» **Tasks to complete**:
1) In the article on illegal immigrants in Sindh, rewrite the paragraph beginning "Sindh's James Bond Home Minister" more briefly, keeping its main facts.
2) Continue the article on illegal immigrants in Sindh from its last paragraph.

» **Document text**:
[Start of Attachment]

Cost of illegal aliens

By Manzoor Chandio
March 9, 2009
Legislators are expected to defend the rights of people from whom they get votes. Unfortunately, this is not the case in Sindh.
Lawmakers' utter ignorance on everything aside, but defending three million illegal immigrants at the cost of tax payers shows how insensitive are they about the rights of their own people.
Recently MPA Syeda Marvi Rashdi went on saying “discrimination was rife, especially against Bengali aliens, and it was the government's responsibility to protect their rights as they were human beings after all.”
Why she's not so much concerned about the human rights of her own voters? Perhaps she doesn't know their problems.
Sindh's James Bond Home Minister says they do not have sufficient funds to expatriate these aliens and that it was essentially a subject under the jurisdiction of the federal government.
Does he know by expatriating three million illegal immigrants, the Sindh government can save hundreds of megawatts power, thousands of gallons water and several tones of atta daily?Affluent Western countries are working on many plans to expatriate illegal immigrants from their countries, because of resource crunch.

[End of Attachment]

» **Data provided**:

[Start of Attachment]

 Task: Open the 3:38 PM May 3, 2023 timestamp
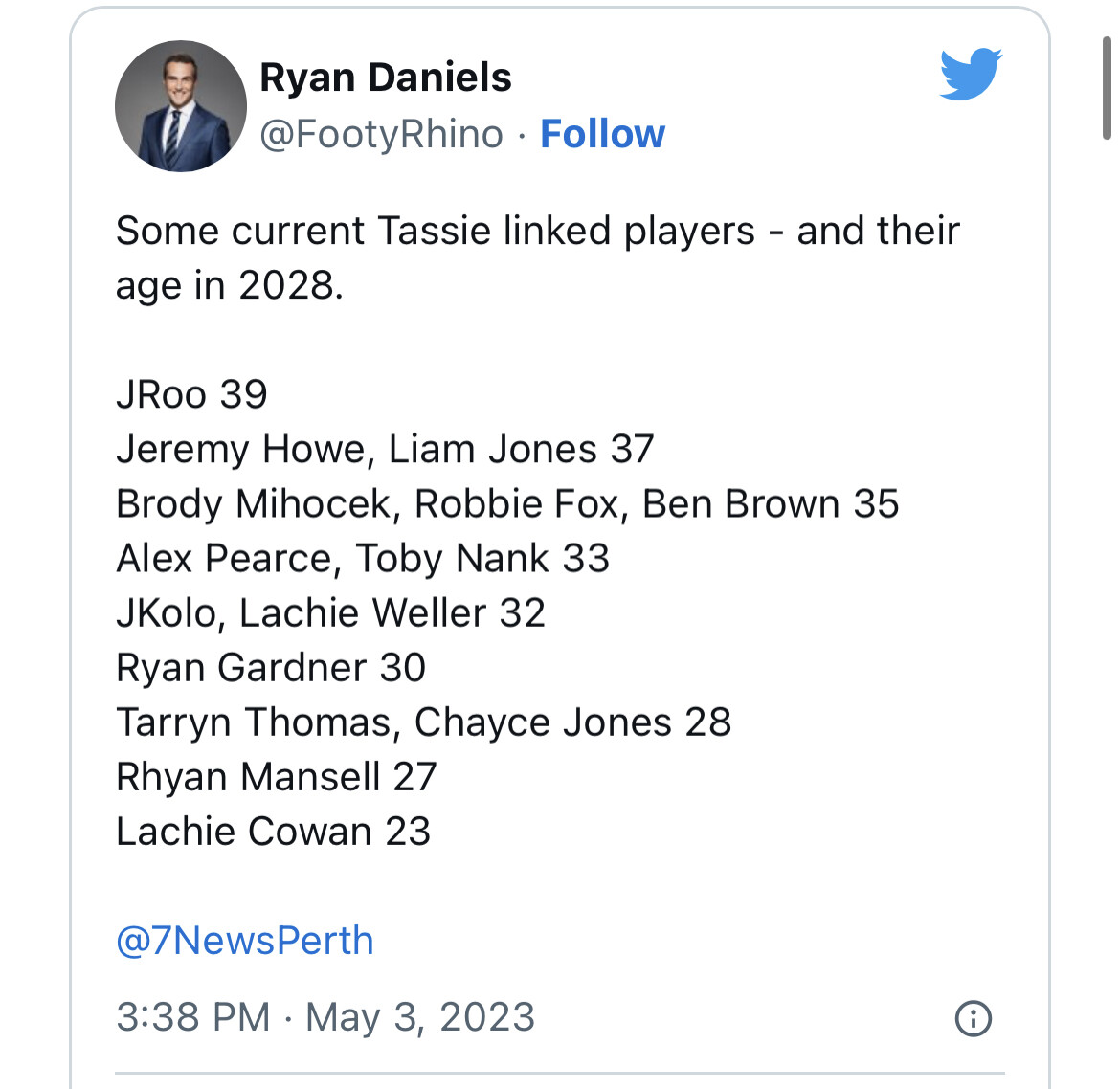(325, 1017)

[End of Attachment]
[Start of Attachment]

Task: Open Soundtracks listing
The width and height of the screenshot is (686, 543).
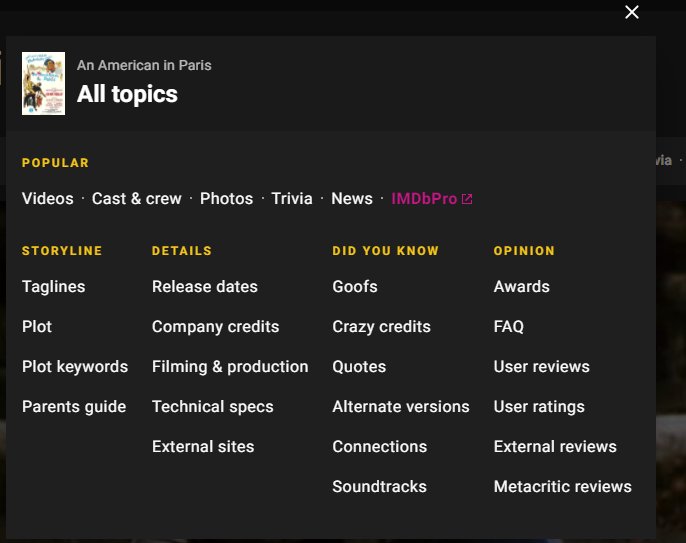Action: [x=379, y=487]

[End of Attachment]

» **Solved problems**:
1) Sindh's Home Minister says the province lacks the funds to expatriate these aliens and that the matter falls essentially under federal jurisdiction.

2)
Three million illegal aliens in Sindh are not only burden on resources but involved in street crimes, power theft, unhygienic selling of sugar cane juices, cigarettes, gutka, mainpuri and rotten fish.
Many Bangladeshis have adopted fishing along the Sindh coast at the cost of local fishermen. Afghans have been found involved in selling drugs and weapons.
Karachi, where most of the illegal aliens are living, is a city with inadequate urban services like health, water supply, electricity, sanitation, drainage and solid waste management.
The city is prone to daily snatching of hundreds of cell phones and hijacking of dozens of vehicles.
The country imports wheat to fulfill the needs of eating mouths. When there is shortage of atta the commodity is sold on exorbitant rates. Karachi also faces an acute shortage of power.
Illegal immigrants not only use hundreds of megawatt power but also indulge in pilferage.
They have encroached upon pavements in many areas and using electricity with the connivance of KESC officials. Sindh faces manifold problems because of illegal influx of people and misplaced attempts of making it an international orphanage of Muslims displaced anywhere on the globe. While the fact is that local people themselves are reeling from illiteracy and poverty.
In the past, even Rohingya Muslims suffering oppression in Burma and Karan fighters from Thailand turned up on Karachi coastline and staying illegally in different areas of the city.
The Sindh government should impose penalties on Karachi industrialists for providing jobs to illegal immigrants.
Factory owners in Karachi's five industrial estates should be reminded that they had set up their businesses on lands obtained from the Sindh government.
What people crave from the PPP government now is making policies that protect their daily lives from power crisis, lack of water and medicines. People want action that reaches decisions quickly.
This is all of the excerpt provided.